Le ralentissement de la construction liée à l’arrêt des chantiers pendant les confinements a du mal à se résorber. Les professionnels appellent les pouvoirs publics à accélérer la construction d’appartements neufs à Nantes pour freiner la flambée des prix.

Le plan local de l’habitat à Nantes n’a été respecté à cause de la pandémie

La tension sur le marché de l’immobilier à Nantes liée à une demande très supérieure à l’offre provoque la flambée des prix de l’immobilier, elle-même renforcée par un nombre insuffisant de promotions immobilières.

Le Club Immobilier Nantes Atlantique (Cina) a déclaré le 21 octobre lors d’une conférence de presse que la crise du logement qui a débuté avec les confinements n’était pas encore derrière nous et continuera à augmenter si rien n’est fait. Dans l’intérêt général, le Club a appelé à une mobilisation générale de tous et des instances publiques.

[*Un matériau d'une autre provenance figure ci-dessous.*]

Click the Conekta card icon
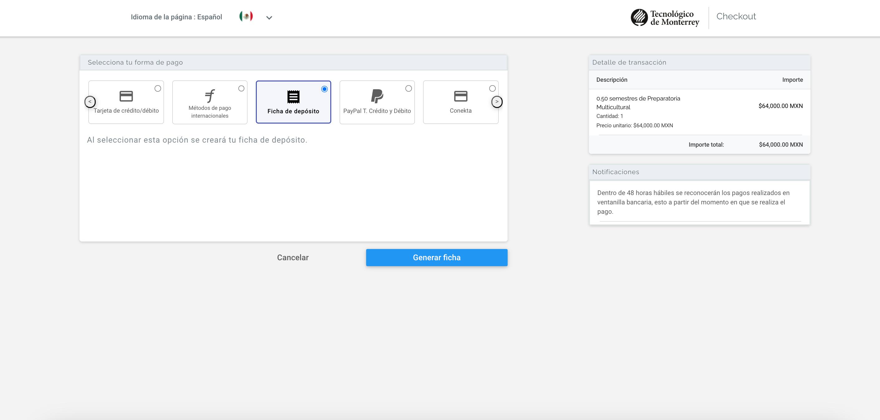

Le rattrapage du retard pris par les chantiers de construction en 2020 à cause de la crise sanitaire n’a pas eu lieu, a indiqué la présidente de l’association, Christine Serra. Malgré sa demande de mise en place de mesures d’urgence et les discussions avec les élus et la métropole en janvier dernier, rien n’a été fait.

Le plan local de l’habitat qui prévoit la construction de 6 000 logements par an n’a pas pu être respecté. Seulement 40 % de la prévision ont été produits alors qu’il faudrait entre 7 500 et 8 000 logements neufs chaque année pour faire face au besoin des Nantais qui représente 85 % des transactions et pour couvrir le solde migratoire positif de la ville.

D’après le site SeLoger.com, il y aurait actuellement plus de 50 000 personnes qui chercheraient à acheter un logement à Nantes du fait de cette pénurie de biens. Cette situation pèse sur le prix du marché de l’ancien.

De la parole aux actes…

La balle est dans le camp de la métropole, a indiqué Alain Raguideau, un promoteur membre du Cina. Actuellement, il faut six ans pour faire aboutir un projet de construction alors qu’auparavant il suffisait de quatre ans. Pour revenir à ce délai raisonnable, cela passe par une prise de conscience générale et des mesures fortes.

Si la construction devient de plus en plus difficile sur la métropole nantaise, les constructions se feront autour et cela encouragera l’étalement urbain sur le territoire. Cela est finalement contreproductif par rapport aux visées écologiques dont l’objet est la réduction de la « bétonnisation » du territoire et la diminution de la pollution liée à l’utilisation des véhicules.

Cette tendance au rallongement des délais n’est ni économique, ni écologique. Et la réduction des délais d’instruction des permis de construire est la solution qui doit être mise en place le plus rapidement possible comme cela avait été évoqué en janvier avec les pouvoirs publics. Il faut maintenant joindre les actes à la parole.